**What is being asked**
Reproduce verbatim the lines from the one containing "coordinates (367, 99)." up to and including the one containing "(101, 450).".

**Stored data entries**

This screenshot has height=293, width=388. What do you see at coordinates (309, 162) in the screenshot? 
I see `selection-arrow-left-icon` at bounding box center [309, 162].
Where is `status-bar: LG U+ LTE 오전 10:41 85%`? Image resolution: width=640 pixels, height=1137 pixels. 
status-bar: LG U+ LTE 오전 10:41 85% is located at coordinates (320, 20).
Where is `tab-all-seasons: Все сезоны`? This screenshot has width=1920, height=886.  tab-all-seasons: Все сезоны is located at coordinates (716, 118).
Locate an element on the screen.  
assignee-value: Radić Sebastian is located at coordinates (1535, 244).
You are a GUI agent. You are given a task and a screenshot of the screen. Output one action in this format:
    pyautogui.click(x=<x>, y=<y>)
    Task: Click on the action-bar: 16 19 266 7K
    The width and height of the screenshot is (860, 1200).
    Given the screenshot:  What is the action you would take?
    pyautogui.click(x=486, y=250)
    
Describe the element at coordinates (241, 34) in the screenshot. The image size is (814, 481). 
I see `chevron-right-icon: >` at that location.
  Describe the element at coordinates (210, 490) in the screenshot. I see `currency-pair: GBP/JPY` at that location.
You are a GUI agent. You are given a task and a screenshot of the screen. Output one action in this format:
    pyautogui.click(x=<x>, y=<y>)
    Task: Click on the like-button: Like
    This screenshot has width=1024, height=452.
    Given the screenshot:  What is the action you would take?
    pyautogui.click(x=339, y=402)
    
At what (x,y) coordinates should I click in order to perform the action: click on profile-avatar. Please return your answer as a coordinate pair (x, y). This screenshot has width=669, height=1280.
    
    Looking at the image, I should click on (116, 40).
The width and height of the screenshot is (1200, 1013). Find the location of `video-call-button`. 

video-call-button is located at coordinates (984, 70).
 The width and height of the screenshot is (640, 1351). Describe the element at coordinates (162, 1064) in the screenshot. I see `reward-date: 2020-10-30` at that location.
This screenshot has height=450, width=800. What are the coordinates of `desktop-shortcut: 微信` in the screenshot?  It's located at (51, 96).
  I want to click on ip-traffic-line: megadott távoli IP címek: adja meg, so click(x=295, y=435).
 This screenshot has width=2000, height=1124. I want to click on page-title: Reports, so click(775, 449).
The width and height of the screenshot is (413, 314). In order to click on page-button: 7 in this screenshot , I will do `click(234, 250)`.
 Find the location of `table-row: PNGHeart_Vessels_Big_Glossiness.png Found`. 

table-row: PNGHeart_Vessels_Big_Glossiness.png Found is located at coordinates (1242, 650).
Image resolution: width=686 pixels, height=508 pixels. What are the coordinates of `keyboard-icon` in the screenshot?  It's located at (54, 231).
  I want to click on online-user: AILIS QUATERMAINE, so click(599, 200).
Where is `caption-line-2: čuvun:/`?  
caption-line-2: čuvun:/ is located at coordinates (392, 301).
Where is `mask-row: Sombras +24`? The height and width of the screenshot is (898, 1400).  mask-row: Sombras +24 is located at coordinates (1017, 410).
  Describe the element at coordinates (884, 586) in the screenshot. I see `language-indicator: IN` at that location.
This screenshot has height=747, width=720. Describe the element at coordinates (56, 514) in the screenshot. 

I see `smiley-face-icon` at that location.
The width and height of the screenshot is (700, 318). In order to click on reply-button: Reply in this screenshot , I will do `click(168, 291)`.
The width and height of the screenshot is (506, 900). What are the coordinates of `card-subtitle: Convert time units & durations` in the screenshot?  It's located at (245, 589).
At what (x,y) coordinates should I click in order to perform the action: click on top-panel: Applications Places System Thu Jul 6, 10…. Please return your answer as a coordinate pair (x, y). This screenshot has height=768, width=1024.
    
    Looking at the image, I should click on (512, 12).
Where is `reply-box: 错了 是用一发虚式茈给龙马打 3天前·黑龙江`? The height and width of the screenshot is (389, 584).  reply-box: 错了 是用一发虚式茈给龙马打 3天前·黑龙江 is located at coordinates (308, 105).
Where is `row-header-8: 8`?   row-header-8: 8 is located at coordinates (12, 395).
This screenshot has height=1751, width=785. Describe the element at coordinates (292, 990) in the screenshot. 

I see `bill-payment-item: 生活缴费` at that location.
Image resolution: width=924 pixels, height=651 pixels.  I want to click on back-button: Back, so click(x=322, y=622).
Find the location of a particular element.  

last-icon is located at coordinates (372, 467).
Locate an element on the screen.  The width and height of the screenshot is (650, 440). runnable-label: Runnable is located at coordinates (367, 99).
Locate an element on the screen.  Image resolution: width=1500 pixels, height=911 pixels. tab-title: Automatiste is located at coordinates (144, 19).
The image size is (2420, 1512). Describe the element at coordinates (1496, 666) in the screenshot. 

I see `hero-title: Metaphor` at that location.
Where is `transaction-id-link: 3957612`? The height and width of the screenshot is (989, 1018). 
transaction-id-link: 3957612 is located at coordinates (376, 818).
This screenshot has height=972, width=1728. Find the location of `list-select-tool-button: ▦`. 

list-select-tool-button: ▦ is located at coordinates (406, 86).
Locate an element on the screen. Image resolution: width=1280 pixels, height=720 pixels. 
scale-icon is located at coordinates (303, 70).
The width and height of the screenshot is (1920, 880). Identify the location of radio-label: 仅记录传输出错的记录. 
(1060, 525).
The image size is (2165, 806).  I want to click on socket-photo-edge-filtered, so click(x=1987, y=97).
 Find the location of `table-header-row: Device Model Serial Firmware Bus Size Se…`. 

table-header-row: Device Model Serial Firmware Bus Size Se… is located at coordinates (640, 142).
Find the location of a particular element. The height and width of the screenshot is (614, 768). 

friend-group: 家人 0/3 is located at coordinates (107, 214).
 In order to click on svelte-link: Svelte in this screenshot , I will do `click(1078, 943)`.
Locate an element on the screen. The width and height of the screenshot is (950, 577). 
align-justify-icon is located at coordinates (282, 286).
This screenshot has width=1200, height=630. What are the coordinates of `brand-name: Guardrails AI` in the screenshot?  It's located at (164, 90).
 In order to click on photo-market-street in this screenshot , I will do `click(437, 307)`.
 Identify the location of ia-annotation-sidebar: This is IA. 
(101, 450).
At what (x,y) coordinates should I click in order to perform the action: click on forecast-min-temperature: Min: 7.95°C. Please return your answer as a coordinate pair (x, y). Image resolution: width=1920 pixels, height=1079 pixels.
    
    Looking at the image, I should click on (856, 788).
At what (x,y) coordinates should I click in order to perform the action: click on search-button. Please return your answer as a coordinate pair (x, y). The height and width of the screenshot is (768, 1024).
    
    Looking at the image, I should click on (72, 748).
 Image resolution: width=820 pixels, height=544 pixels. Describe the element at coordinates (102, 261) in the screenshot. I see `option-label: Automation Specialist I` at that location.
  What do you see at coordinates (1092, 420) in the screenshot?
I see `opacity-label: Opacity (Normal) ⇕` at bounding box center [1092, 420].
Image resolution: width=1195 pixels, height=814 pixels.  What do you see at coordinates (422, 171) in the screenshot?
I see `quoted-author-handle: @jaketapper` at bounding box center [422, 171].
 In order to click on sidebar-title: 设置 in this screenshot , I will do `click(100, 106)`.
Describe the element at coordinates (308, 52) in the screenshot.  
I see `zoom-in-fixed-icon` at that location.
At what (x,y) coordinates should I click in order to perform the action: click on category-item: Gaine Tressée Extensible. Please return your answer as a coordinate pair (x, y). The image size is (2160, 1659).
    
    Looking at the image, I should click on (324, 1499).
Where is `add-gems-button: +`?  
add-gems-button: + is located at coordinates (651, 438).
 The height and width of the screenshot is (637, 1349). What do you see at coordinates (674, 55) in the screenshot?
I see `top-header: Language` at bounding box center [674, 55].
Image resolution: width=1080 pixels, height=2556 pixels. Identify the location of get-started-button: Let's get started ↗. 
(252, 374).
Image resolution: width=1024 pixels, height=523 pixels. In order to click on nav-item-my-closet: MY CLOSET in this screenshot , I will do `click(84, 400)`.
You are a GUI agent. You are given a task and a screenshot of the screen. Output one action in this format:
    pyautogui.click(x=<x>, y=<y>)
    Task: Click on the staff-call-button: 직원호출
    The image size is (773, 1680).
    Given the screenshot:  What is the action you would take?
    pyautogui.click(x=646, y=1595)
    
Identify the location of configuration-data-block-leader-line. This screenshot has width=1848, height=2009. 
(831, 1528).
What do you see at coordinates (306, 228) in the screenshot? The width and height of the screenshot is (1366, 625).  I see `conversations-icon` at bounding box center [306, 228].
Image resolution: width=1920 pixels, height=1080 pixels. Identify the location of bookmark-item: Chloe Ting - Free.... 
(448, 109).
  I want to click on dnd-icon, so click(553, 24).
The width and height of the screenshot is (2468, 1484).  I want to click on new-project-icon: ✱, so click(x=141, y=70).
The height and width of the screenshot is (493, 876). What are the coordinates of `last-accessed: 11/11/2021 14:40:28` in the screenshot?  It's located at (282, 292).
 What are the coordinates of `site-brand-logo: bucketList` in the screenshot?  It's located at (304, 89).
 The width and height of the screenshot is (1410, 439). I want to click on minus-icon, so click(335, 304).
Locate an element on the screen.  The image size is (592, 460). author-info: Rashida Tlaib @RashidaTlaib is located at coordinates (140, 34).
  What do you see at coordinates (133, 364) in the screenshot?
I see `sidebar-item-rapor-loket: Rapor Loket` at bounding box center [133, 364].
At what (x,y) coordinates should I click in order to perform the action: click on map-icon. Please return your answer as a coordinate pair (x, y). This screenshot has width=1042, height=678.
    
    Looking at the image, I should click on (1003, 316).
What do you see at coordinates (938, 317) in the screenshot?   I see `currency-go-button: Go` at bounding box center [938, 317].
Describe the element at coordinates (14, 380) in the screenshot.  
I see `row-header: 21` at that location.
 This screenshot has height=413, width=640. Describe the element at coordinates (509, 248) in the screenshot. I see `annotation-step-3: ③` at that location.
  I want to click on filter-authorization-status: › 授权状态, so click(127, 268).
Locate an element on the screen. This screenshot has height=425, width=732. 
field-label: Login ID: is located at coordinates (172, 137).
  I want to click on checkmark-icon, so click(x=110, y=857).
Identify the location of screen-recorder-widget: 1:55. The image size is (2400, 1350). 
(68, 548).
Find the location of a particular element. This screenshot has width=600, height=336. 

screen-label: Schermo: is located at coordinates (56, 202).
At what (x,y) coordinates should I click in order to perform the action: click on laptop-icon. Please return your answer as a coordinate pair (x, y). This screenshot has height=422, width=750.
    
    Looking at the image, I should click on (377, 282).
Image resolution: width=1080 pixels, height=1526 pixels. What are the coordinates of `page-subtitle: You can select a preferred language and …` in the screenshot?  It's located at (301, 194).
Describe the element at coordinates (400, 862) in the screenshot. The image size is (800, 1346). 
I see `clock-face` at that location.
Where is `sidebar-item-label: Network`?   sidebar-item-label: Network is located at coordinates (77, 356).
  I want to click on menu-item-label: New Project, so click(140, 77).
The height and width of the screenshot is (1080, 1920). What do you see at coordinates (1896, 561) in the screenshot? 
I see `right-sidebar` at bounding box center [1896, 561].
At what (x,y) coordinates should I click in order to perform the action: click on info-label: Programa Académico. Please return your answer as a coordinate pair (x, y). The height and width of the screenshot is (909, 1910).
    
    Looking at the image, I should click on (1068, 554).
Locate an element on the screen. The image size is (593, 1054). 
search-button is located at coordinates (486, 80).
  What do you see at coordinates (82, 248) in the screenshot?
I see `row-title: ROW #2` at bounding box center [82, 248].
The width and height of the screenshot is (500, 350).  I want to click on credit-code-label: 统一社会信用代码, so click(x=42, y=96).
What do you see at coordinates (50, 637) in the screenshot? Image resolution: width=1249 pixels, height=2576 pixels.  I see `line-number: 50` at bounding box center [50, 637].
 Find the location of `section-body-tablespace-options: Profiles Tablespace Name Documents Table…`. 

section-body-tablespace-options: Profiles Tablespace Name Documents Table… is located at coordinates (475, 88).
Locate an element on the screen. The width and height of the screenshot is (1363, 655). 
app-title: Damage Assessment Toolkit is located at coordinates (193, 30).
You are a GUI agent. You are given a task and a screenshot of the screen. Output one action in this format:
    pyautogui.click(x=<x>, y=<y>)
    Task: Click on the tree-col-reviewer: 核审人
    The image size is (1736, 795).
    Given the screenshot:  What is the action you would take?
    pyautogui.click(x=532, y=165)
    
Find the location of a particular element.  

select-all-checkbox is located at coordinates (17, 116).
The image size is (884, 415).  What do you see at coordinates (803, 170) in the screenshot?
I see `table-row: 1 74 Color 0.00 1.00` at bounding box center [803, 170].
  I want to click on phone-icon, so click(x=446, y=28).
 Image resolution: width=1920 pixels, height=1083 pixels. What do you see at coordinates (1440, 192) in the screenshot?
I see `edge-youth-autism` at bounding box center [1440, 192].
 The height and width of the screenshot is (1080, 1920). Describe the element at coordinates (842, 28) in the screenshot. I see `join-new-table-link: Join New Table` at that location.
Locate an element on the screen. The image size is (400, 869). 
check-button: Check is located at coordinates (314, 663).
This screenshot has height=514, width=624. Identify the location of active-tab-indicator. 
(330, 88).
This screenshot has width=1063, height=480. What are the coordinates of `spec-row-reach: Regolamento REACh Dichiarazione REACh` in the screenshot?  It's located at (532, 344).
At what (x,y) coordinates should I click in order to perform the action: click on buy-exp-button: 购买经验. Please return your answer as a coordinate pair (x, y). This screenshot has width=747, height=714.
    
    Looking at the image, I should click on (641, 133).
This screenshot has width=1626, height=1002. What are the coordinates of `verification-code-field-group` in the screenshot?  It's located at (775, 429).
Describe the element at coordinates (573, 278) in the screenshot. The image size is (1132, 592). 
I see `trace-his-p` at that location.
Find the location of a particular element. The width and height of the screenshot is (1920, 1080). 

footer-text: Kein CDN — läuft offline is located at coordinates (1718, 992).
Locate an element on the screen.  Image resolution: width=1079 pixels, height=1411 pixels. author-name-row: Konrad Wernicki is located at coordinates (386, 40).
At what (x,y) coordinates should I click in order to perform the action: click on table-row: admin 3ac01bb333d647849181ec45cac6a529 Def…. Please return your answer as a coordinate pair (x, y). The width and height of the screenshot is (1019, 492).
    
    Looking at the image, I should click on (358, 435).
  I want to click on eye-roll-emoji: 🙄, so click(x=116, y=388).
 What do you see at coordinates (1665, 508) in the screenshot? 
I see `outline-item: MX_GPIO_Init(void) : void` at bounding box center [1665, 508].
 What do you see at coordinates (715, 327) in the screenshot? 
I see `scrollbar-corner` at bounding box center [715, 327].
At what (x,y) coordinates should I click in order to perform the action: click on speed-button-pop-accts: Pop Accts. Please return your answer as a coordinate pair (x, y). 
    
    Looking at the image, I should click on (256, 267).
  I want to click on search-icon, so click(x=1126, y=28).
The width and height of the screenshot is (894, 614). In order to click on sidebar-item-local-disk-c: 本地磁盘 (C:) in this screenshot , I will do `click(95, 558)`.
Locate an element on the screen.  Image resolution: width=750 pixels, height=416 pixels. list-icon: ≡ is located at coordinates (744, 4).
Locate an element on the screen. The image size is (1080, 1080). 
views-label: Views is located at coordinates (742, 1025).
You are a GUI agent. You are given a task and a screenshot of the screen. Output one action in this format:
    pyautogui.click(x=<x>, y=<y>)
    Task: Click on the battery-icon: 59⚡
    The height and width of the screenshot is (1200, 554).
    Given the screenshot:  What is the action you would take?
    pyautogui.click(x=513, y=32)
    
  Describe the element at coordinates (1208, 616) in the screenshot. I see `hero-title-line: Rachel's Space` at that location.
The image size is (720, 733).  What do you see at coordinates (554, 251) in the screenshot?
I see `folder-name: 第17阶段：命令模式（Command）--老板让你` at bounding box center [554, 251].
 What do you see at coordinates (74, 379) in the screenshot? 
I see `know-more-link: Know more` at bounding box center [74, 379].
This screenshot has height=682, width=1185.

**Solution**
Locate an element on the screen.  The width and height of the screenshot is (650, 440). runnable-label: Runnable is located at coordinates (367, 99).
Locate an element on the screen.  Image resolution: width=1500 pixels, height=911 pixels. tab-title: Automatiste is located at coordinates (144, 19).
The image size is (2420, 1512). Describe the element at coordinates (1496, 666) in the screenshot. 

I see `hero-title: Metaphor` at that location.
Where is `transaction-id-link: 3957612`? The height and width of the screenshot is (989, 1018). 
transaction-id-link: 3957612 is located at coordinates (376, 818).
This screenshot has height=972, width=1728. Find the location of `list-select-tool-button: ▦`. 

list-select-tool-button: ▦ is located at coordinates (406, 86).
Locate an element on the screen. Image resolution: width=1280 pixels, height=720 pixels. 
scale-icon is located at coordinates (303, 70).
The width and height of the screenshot is (1920, 880). Identify the location of radio-label: 仅记录传输出错的记录. 
(1060, 525).
The image size is (2165, 806).  I want to click on socket-photo-edge-filtered, so click(x=1987, y=97).
 Find the location of `table-header-row: Device Model Serial Firmware Bus Size Se…`. 

table-header-row: Device Model Serial Firmware Bus Size Se… is located at coordinates (640, 142).
Find the location of a particular element. The height and width of the screenshot is (614, 768). 

friend-group: 家人 0/3 is located at coordinates (107, 214).
 In order to click on svelte-link: Svelte in this screenshot , I will do `click(1078, 943)`.
Locate an element on the screen. The width and height of the screenshot is (950, 577). 
align-justify-icon is located at coordinates (282, 286).
This screenshot has width=1200, height=630. What are the coordinates of `brand-name: Guardrails AI` in the screenshot?  It's located at (164, 90).
 In order to click on photo-market-street in this screenshot , I will do `click(437, 307)`.
 Identify the location of ia-annotation-sidebar: This is IA. 
(101, 450).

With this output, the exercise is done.